A polícia argentina prendeu um brasileiro por tentar atirar contra Cristina em frente à sua casa em Buenos Aires, enquanto cumprimentava militantes. O suspeito foi identificado como Fernando André Sabag Montiel, de 35 anos. Políticos aliados, opositores e líderes internacionais se apressaram em repudiar o ataque, considerado o mais grave na política recente da Argentina, e o presidente Alberto Fernández decretou feriado nacional para que os argentinos possam se manifestar nas ruas “em defesa da democracia”.
Analistas ouvidos pelo Estadão reforçam que o atentado marca um risco de radicalização da política argentina, que vê uma escalada da polarização em torno do kirchnerismo. “A política argentina está entrando em uma espiral de polarização e esperemos que isso não leve ao que chamamos na ciência política de radicalização, que é quando as intensidades políticas no racha entre o kirchnerismo e anti-kirchnerismo, se transforma em violência”, explica Facundo Galván, professor de ciência política da Universidade de Buenos Aires.

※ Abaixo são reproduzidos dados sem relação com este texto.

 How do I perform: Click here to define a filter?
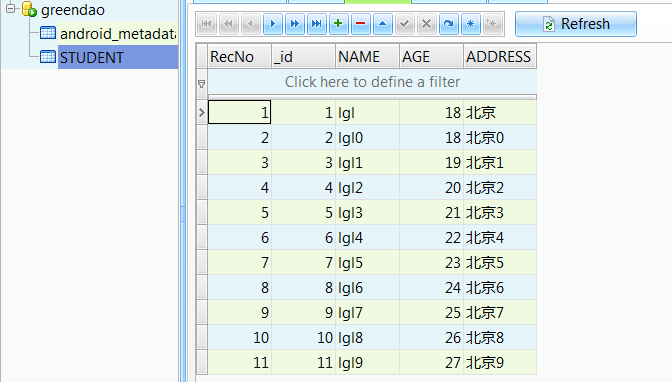point(372,82)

Porém, tanto aliados ao kirchnerismo quanto opositores já começam a fazer uso político do episódio, estes acusando Cristina de provocar um autoatentado com objetivo de ofuscar a recente condenação do Ministério Público e aqueles atribuindo a culpa à oposição e aos meios de comunicação por discursos de ódio contra a vice-presidente.

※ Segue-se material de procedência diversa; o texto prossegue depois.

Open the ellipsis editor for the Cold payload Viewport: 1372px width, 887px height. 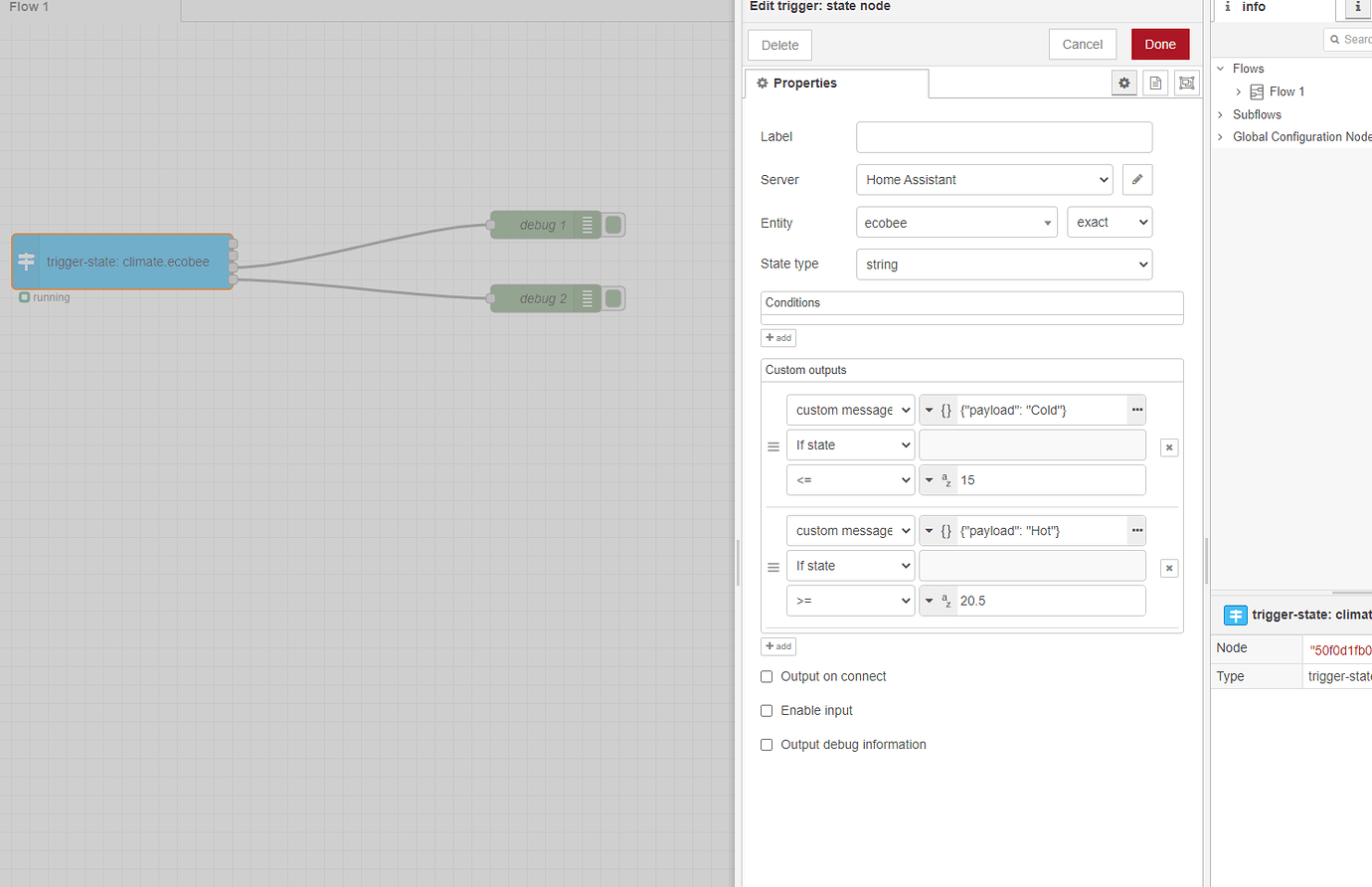[1136, 409]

“O próprio presidente decretou feriado nacional fazendo um discurso muito infeliz dizendo que a mídia e os propagadores de ódio são os responsáveis [pelo ataque] mas isso é um tiro aos meios de comunicação opositores e aos líderes da oposição e não se faz uma autocrítica. O discurso de ódio é real e está nos líderes da oposição e nos meios de comunicação, mas o governo também propaga”, completa.
Galván chama atenção para o fato de que a violência política não é comum na Argentina desde os 70, durante o terceiro mandado de Juan Domingo Perón, e pode trazer uma escalada nos ataques até as eleições presidenciais de 2023 no país.
“A Argentina, há muito tempo, já disse ‘basta’ à violência e nisso há um consenso geral em todos os atores, de que não é através da violência que se resolve os os conflitos. Mas a realidade é que a virulência da discussão tem sido muito grande e inadvertidamente está incentivando alguns malucos”, concorda María Lourdes Puente, professora na Escola de Política e Governo da Universidade Católica Argentina.
Segundo os analistas, embora a troca de farpas entre aliados e opositores de Cristina seja antiga, ela se acentuou depois do pedido de prisão e perda de seus direitos políticos por suposta corrupção em licitação de obras durante seu mandato como presidente (2007-2015). Manifestantes se reuniram em frente à cada da vice-presidente e houve repressão policial.
“A partir desta condenação se gerou uma grande mobilização em torno da casa particular da vice-presidente, primeiro foram os vizinhos acusá-la de ser ladra e se manifestar contra ela e depois se encheu de militantes”, relembra Galván. “A partir daí já houve todo um aparato de segurança ao redor da vice-presidente”. Até mesmo a segurança de Cristina virou outro motivo de racha, em uma discussão de quem seria a culpa pela vice-presidente estar tão exposta a um episódio violento.
Os analistas chamam atenção para o momento em que o ataque ocorre, quando a Argentina já tem uma profunda e longeva crise econômica para resolver, que acaba ofuscada por um ataque à figura mais central na política do país.